§ Work instruction A
Reproduce the passage in the article on social networking widgets from "ClickZ reports that" to "or quirky widget.".
§ Work instruction B
In the article on social networking widgets, what position does Liza Hausman hold at Gigya?
§ Work instruction C
Translate this sentence from the article on social networking widgets into Spanish: "Many widgets are commissioned by companies as advertising tools, hoping that their brand will benefit from association with a creative or quirky widget."

§ Page excerpt

The proliferation of widgets – mini-programs, often with a novelty aspect, that people interact with through social networking sites – is giving rise to a second tier of services to help distribute and manage them.
ClickZ reports that a US company called Gigya has emerged specialising in widget distribution. Many widgets are commissioned by companies as advertising tools, hoping that their brand will benefit from association with a creative or quirky widget.
Gigya specialises in getting widgets to customers and generating the hype that can help a widget stand out from the pack and gain a following among the hundreds of millions of social networkers around the world.
“It’s a bit of myth that widgets are inherently viral. What we offer is an incremental way of seeding a viral campaign,” Liza Hausman, Gigya’s marketing VP, told ClickZ. “Only a small handful of these things are so compelling that everybody shares them with their entire networks.”
But the rise of widgets – also known as “apps” – is also creating a new problem in the social network world; widget clutter. Apparently people on sites such as Facebook are now finding that they have agreed to download so many apps on to their page that it is taking too long to load and becoming hard to navigate.
According to webpronews, Facebook is planning to introduce a new function that will help people get rid of unused apps. They can either tuck them away to an offscreen portion of their profile, or, if they are unused for an extended period, deleted.
On the Facebook developers blog, Julie Zhuo says: “We believe this change will allow users to interact with all of their applications in a more meaningful way. In addition to allowing the profile page to load faster, this means users will have an easy way to publicly acknowledge their favourite applications.”

§ Supplied material
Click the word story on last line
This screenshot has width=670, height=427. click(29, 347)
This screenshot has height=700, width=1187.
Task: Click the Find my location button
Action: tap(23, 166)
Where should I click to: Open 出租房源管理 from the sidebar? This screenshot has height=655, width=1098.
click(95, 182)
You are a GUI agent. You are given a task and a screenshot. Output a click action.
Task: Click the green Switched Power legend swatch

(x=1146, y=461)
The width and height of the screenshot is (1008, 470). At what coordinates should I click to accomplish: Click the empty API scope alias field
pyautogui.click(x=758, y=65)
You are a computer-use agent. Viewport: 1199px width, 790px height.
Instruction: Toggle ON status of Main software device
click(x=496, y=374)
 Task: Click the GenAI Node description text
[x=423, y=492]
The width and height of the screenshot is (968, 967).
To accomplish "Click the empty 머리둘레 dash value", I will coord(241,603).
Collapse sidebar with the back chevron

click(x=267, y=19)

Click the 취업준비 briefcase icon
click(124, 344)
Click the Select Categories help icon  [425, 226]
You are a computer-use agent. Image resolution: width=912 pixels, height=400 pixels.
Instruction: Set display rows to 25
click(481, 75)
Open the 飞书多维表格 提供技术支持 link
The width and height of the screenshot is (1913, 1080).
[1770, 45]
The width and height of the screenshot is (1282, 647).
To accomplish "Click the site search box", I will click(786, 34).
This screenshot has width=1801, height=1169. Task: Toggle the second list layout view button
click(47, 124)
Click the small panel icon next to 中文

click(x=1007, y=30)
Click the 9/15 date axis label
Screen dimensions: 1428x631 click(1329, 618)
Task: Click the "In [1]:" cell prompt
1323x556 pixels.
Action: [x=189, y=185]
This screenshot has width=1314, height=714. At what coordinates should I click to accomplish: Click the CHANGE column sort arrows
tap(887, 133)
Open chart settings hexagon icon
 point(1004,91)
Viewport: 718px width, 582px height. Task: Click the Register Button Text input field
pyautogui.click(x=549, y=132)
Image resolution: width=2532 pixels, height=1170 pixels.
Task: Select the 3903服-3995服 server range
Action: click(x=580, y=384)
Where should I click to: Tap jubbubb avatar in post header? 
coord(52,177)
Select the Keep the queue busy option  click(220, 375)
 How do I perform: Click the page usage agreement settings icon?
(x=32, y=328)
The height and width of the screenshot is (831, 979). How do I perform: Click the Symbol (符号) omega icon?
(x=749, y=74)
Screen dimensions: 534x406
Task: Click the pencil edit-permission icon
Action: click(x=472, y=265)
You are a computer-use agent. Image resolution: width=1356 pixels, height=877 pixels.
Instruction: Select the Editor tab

§ Exercise solution A
ClickZ reports that a US company called Gigya has emerged specialising in widget distribution. Many widgets are commissioned by companies as advertising tools, hoping that their brand will benefit from association with a creative or quirky widget.

§ Exercise solution B
She is Gigya's marketing VP.

§ Exercise solution C
Muchos widgets son encargados por empresas como herramientas publicitarias, con la esperanza de que su marca se beneficie de la asociación con un widget creativo o peculiar.